Understand regulatory requirements
Connect with the appropriate expert on campus to clarify external requirements for new programs following different delivery models. State higher education authorities and accreditation agencies have specific guidance for new programs and delivery models. When exploring state and regional accreditor guidelines, don’t forget about specialized program accreditors if they are appropriate for your program. Understanding their role early on enables you to develop a program aligned with external standards and sets appropriate expectations to obtain the required approvals.
Identify the resources you need
Developing, launching and sustaining an effective online program requires constant support. While a well-designed online program may increase revenue at some point, there is no guarantee when or whether the program will be self-sustaining. Strong online program development comes from faculty driven by a shared purpose, but faculty cannot do this alone. They need ongoing support from instructional designers and eLearning experts. They need training to adapt pedagogical styles to online environments. Enrollment trends may vary from existing programs and support may be required to attract students. Changes in student services are inevitable. Even if the target student population mirrors the current student body, all support opportunities need to be accessible online. Policies may need to be revised to address changes in student type, support services, attendance and more.

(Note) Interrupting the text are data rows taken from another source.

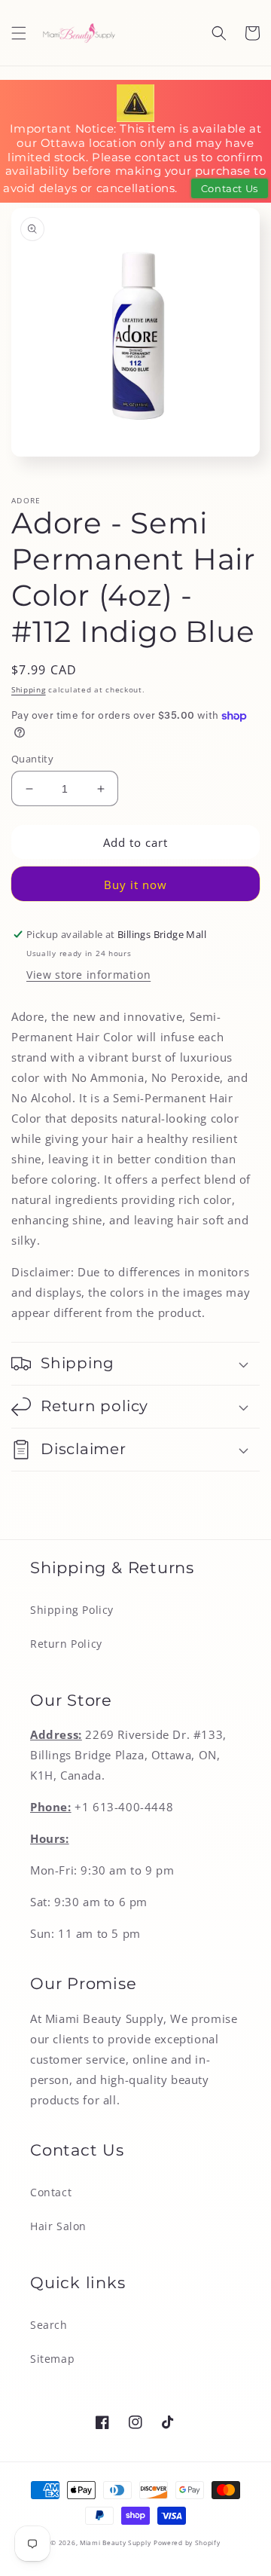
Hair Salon (58, 2226)
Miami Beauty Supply (115, 2542)
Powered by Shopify (187, 2542)
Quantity (32, 758)
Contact (51, 2192)
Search (49, 2325)
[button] (18, 33)
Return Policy (66, 1643)
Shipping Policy (72, 1610)
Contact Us (229, 188)
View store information (88, 974)
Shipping (28, 689)
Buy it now (135, 884)
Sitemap (52, 2358)
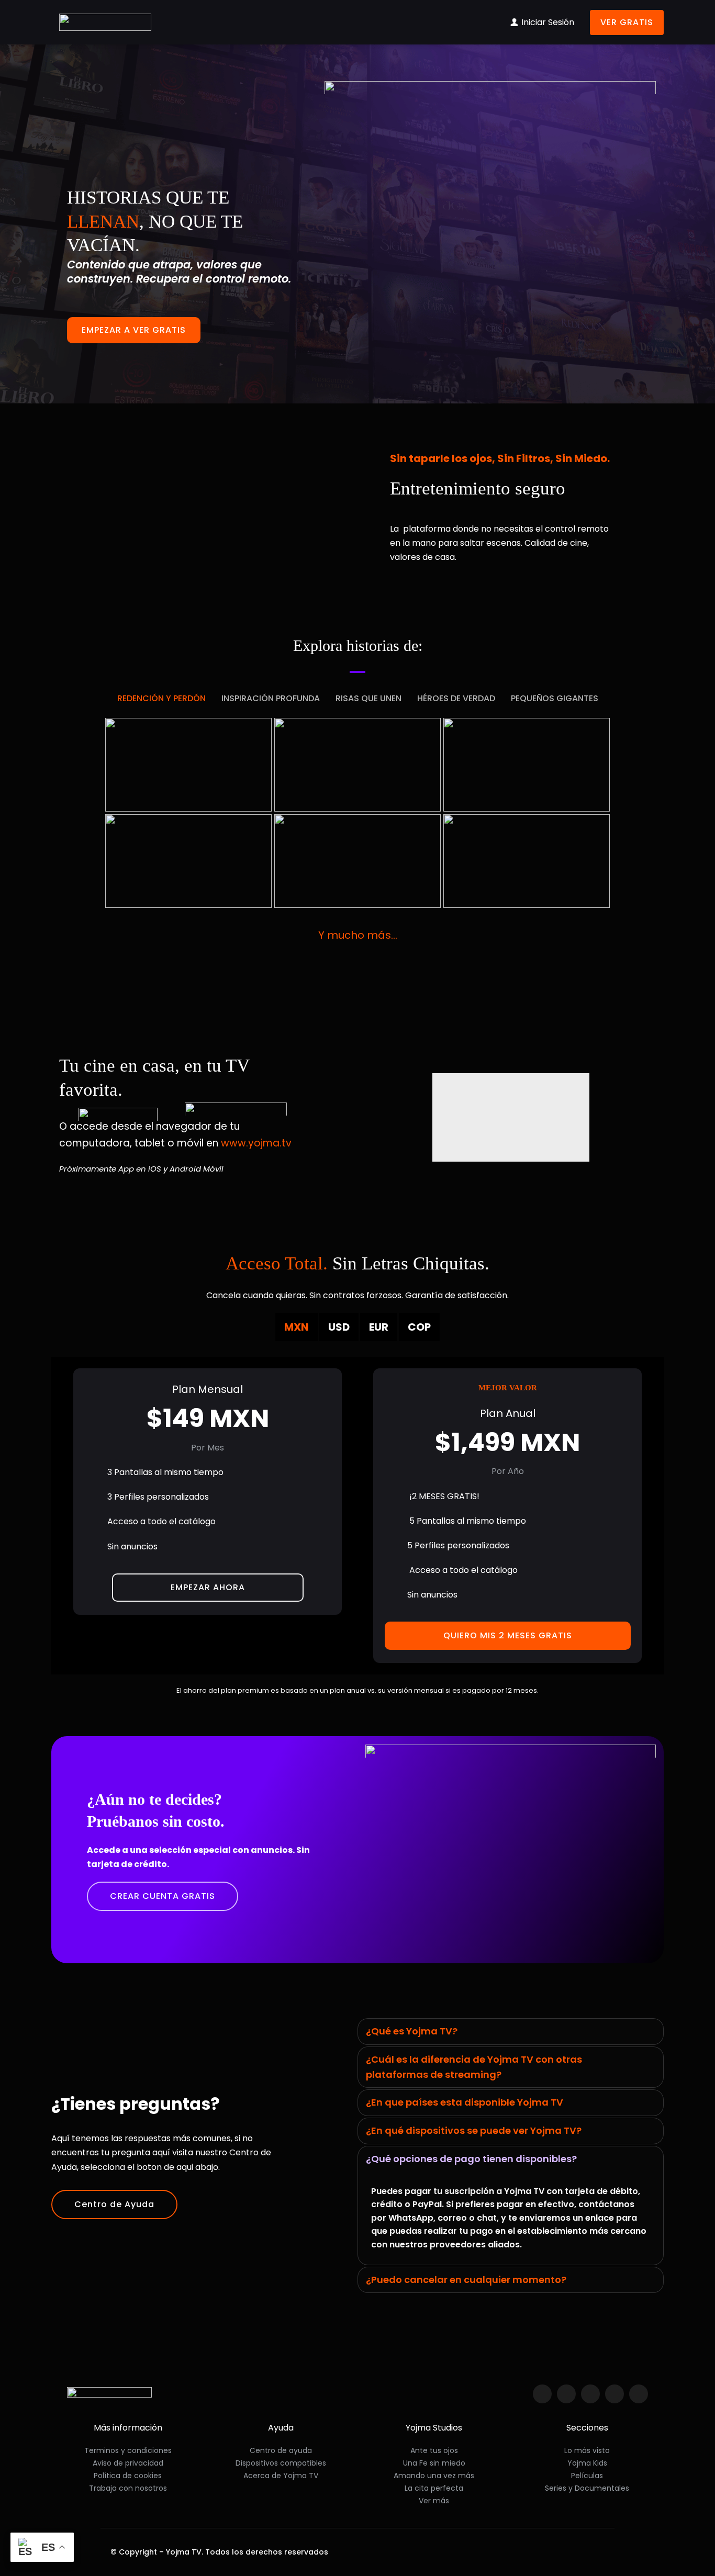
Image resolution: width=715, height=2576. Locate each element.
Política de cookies (128, 2475)
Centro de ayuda (281, 2450)
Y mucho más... (357, 935)
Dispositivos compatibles (281, 2463)
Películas (587, 2475)
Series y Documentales (587, 2488)
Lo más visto (587, 2450)
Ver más (434, 2500)
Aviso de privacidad (128, 2463)
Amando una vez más (434, 2475)
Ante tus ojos (434, 2450)
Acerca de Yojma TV (280, 2475)
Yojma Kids (587, 2463)
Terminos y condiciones (128, 2450)
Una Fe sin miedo (434, 2463)
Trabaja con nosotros (128, 2488)
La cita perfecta (434, 2488)
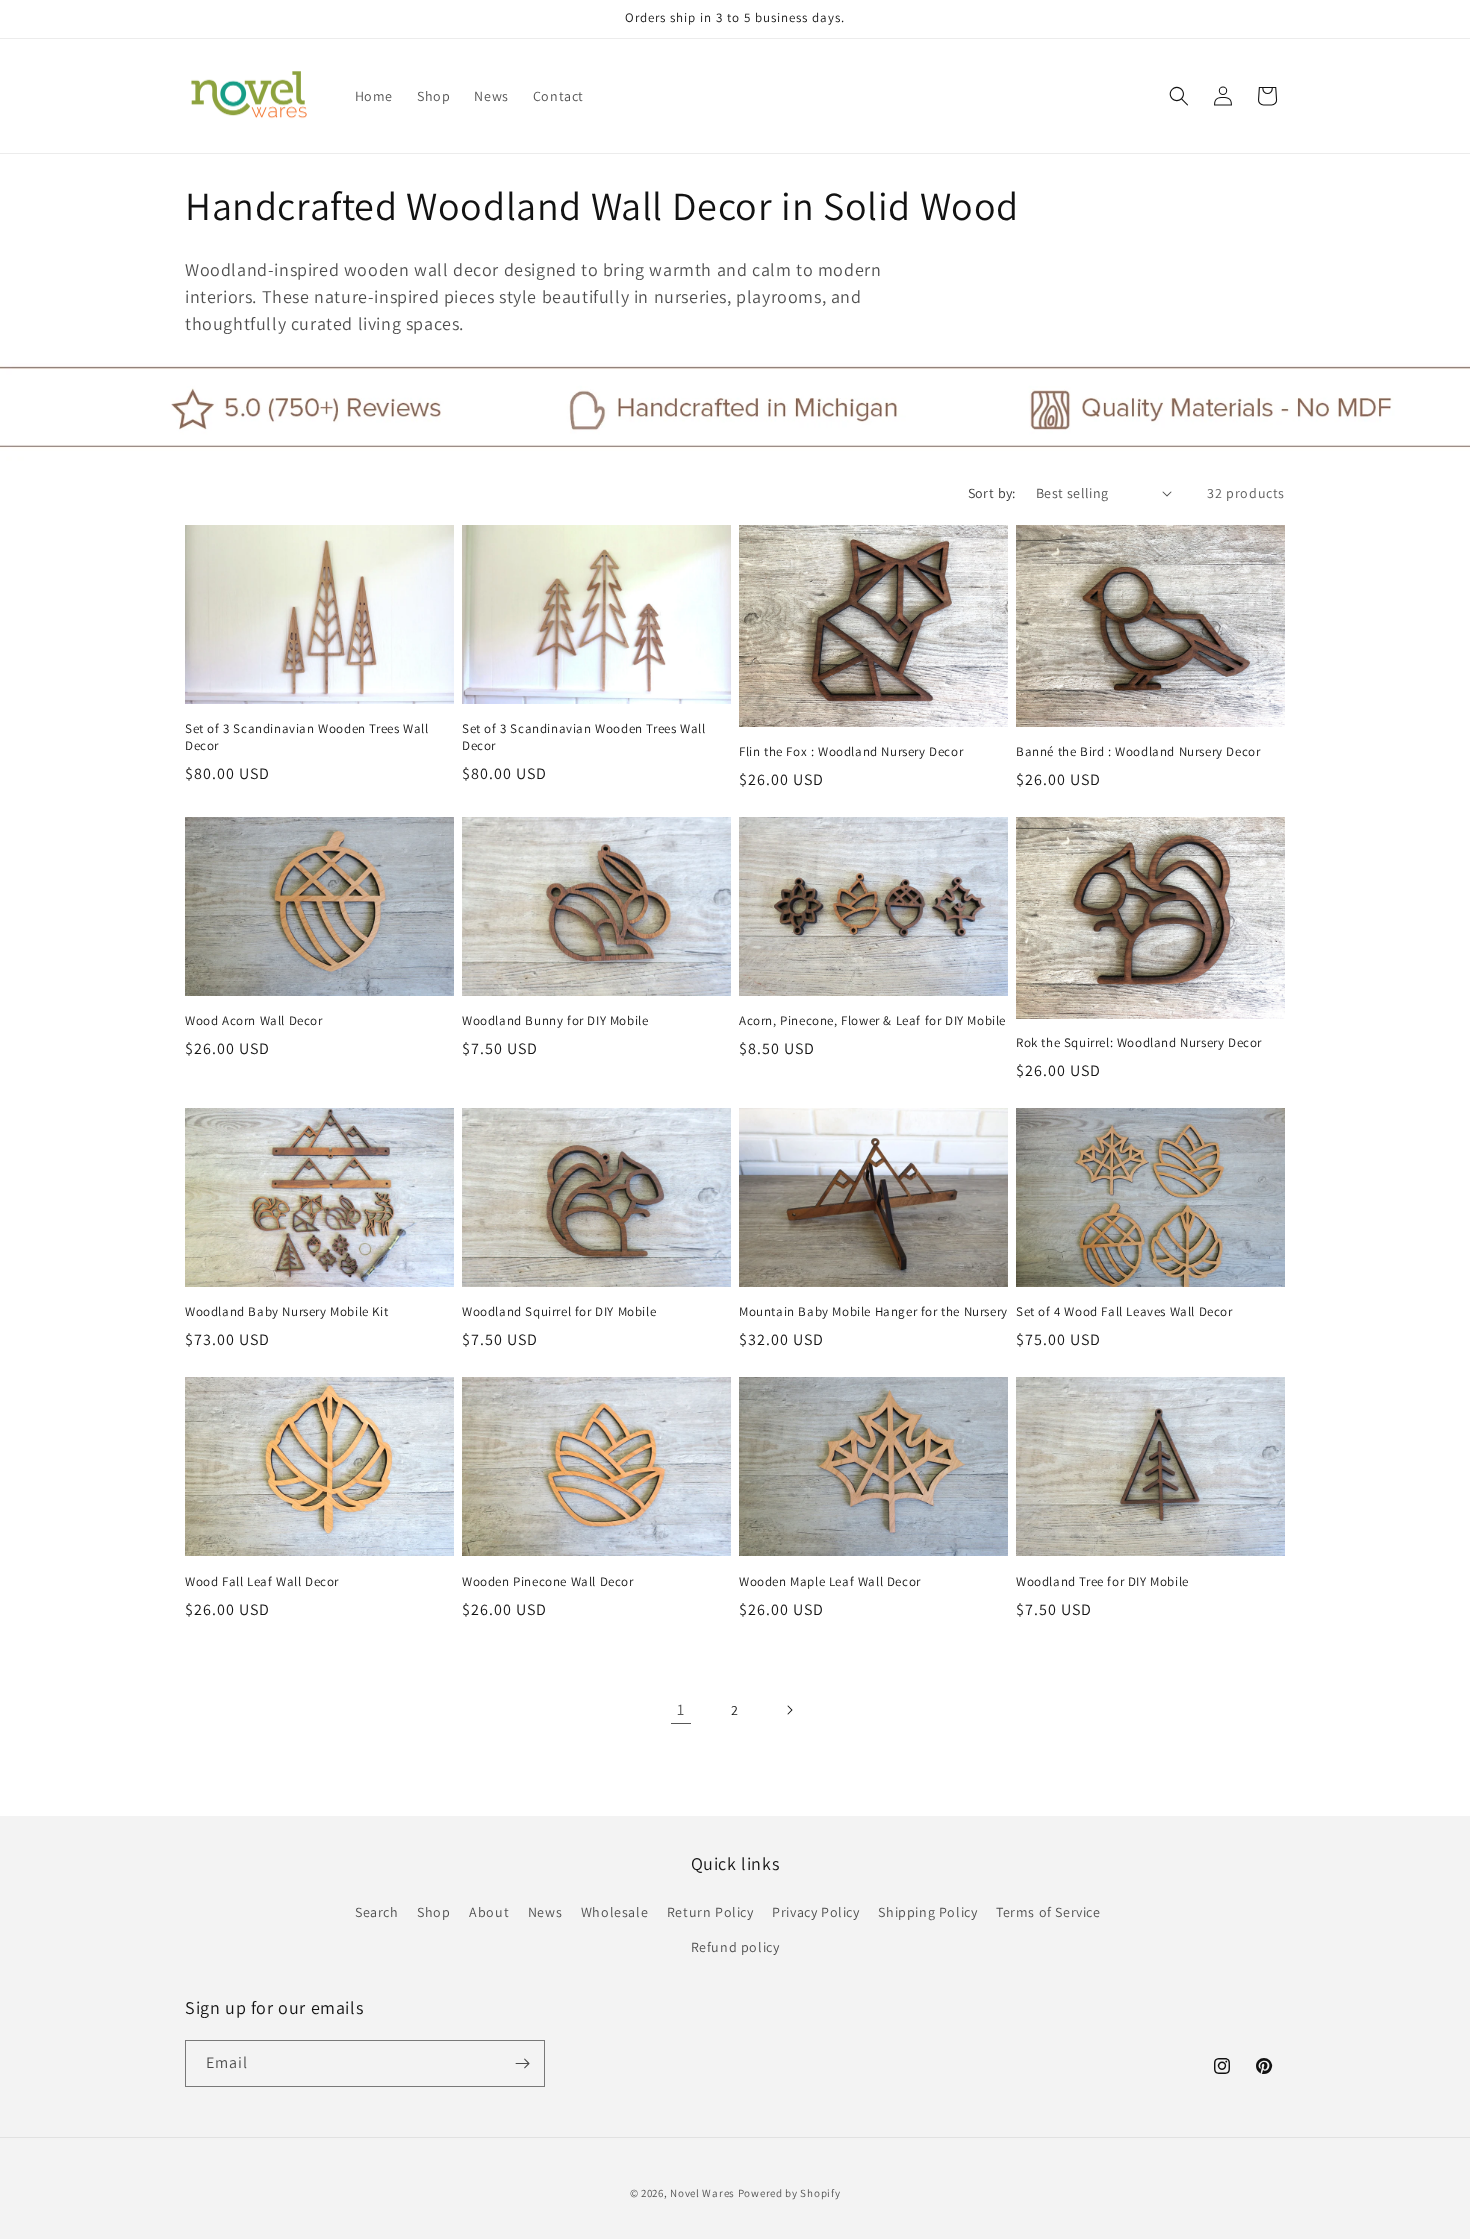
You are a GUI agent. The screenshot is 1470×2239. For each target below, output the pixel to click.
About (489, 1913)
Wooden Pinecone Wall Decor (548, 1582)
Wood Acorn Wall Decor (254, 1021)
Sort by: (992, 493)
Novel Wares (702, 2193)
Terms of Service (1048, 1913)
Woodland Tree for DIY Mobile (1102, 1582)
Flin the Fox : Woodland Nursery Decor (851, 752)
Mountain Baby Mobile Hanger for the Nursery (873, 1312)
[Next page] (789, 1710)
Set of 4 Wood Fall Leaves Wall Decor (1124, 1312)
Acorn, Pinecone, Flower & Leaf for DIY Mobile (872, 1021)
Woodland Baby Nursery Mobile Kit (286, 1312)
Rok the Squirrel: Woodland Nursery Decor (1139, 1043)
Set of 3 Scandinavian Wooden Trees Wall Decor (306, 737)
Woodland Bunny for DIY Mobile (555, 1021)
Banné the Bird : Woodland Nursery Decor (1138, 752)
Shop (433, 1913)
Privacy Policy (815, 1913)
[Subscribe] (522, 2063)
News (545, 1913)
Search (377, 1913)
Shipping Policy (927, 1913)
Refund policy (735, 1948)
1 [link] (681, 1709)
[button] (1179, 96)
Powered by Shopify (789, 2193)
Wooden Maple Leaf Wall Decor (830, 1582)
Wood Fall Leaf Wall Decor (262, 1582)
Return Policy (710, 1913)
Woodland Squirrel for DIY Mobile (559, 1312)
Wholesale (614, 1913)
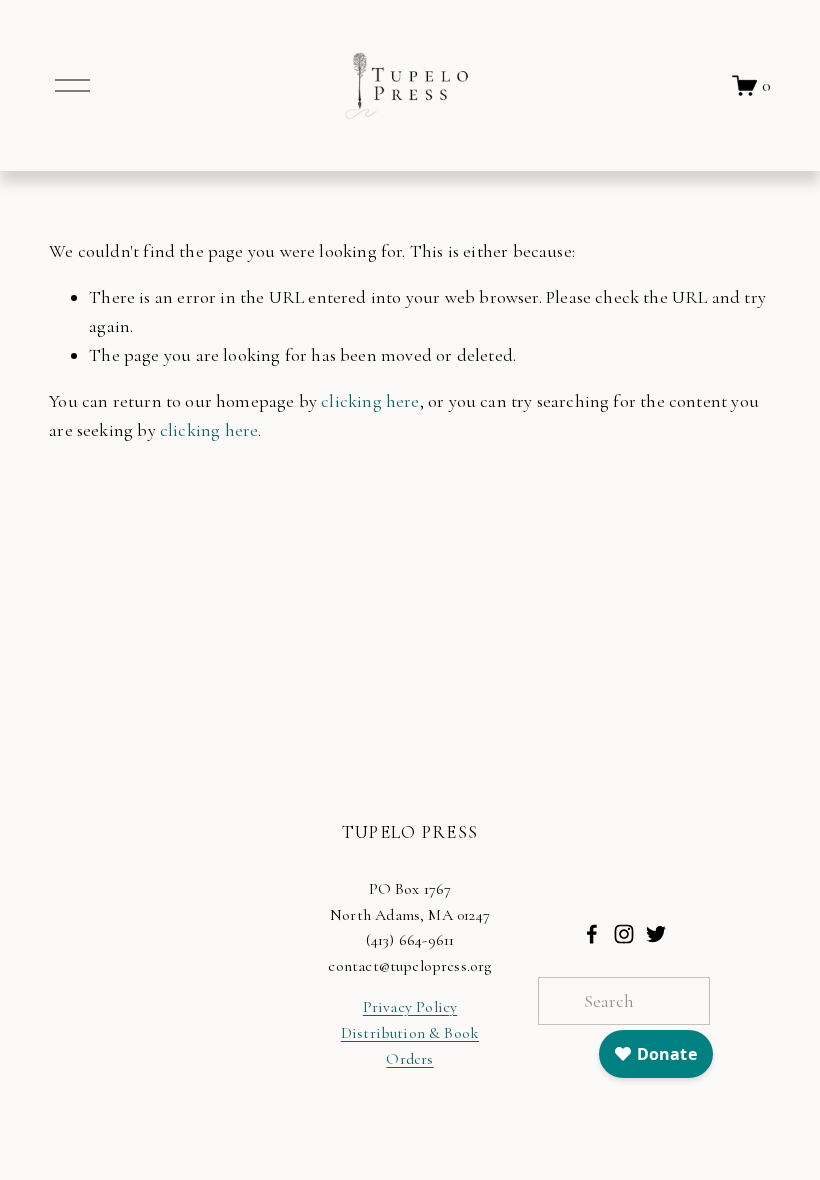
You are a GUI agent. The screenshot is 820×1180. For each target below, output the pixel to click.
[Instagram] (624, 934)
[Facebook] (592, 934)
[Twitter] (656, 934)
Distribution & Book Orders (410, 1046)
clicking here (370, 401)
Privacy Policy (410, 1007)
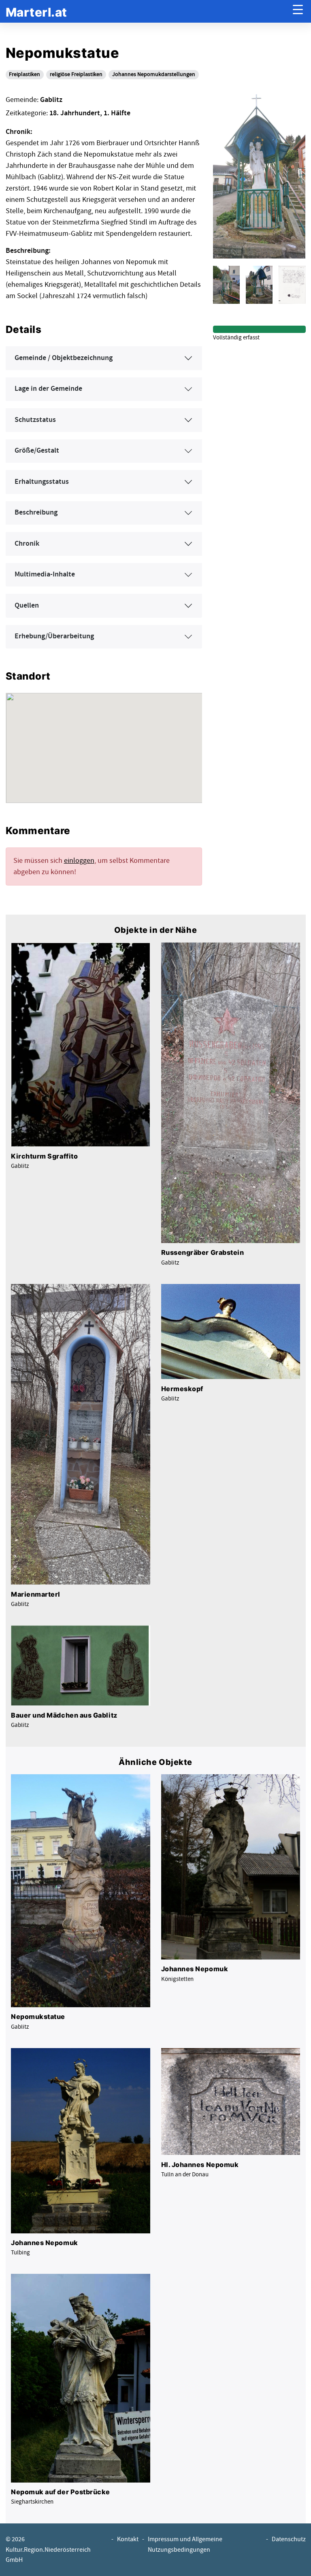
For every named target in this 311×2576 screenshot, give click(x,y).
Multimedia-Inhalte (45, 574)
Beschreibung (36, 512)
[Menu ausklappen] (298, 11)
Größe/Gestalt (37, 450)
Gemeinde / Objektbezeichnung (64, 358)
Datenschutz (289, 2539)
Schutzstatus (35, 420)
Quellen (27, 605)
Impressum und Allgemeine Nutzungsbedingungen (185, 2544)
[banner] (36, 11)
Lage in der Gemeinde (48, 389)
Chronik (27, 544)
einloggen (79, 860)
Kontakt (127, 2539)
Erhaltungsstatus (42, 482)
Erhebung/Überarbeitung (54, 636)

It may feel daunting to consider the extensive resources needed to bring a new program online, but the good news is, you’ve already laid a strong foundation to support your request for resources. COVID-19 served as a crash course in exploring online learning for everyone, and it may have opened new people’s minds to online learning possibilities. By following the steps above, you have already built a foundation of faculty with a shared purpose. That purpose is aligned with the university mission, core values and strategic plan. You’ve done the research to prepare a new program grounded in best practices and can identify what you need to be successful. While budget owners may be hard to convince, you have the information and tools you need to present your case. The investment upfront should be returned through successful student outcomes in the years to come.
The image of a college student many of us once held in our minds has changed. Students truly reflect an endless array of ages, schedules and circumstances. It’s time all universities consider what value their programs add in this new environment. Adapting to the new normal by offering multiple delivery models may drive your school’s progress in pursuing its strategic goals and continue its mission fulfillment, but these decisions should not be made lightly.